Put the lines of the listing below into a numbered list, skipping blank lines, from the line with "Locate an element on the screen. The" up to and including the line with "nome-input: Exercício 01".

▸ **EXERCISE MATERIALS**:
***
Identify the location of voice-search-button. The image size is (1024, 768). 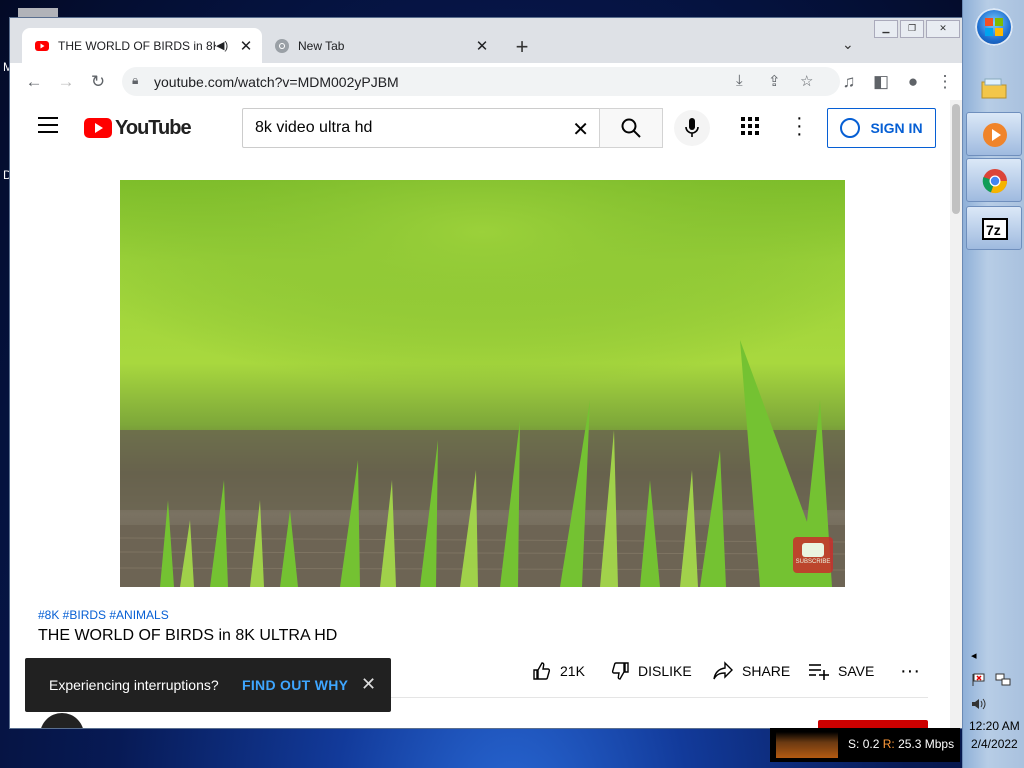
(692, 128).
***
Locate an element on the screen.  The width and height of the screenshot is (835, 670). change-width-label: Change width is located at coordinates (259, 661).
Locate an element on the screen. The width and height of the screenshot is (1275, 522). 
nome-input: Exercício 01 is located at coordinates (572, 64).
***
▸ **ANSWER SPACE**:
1. Locate an element on the screen. The width and height of the screenshot is (1275, 522). 
2. nome-input: Exercício 01 is located at coordinates (572, 64).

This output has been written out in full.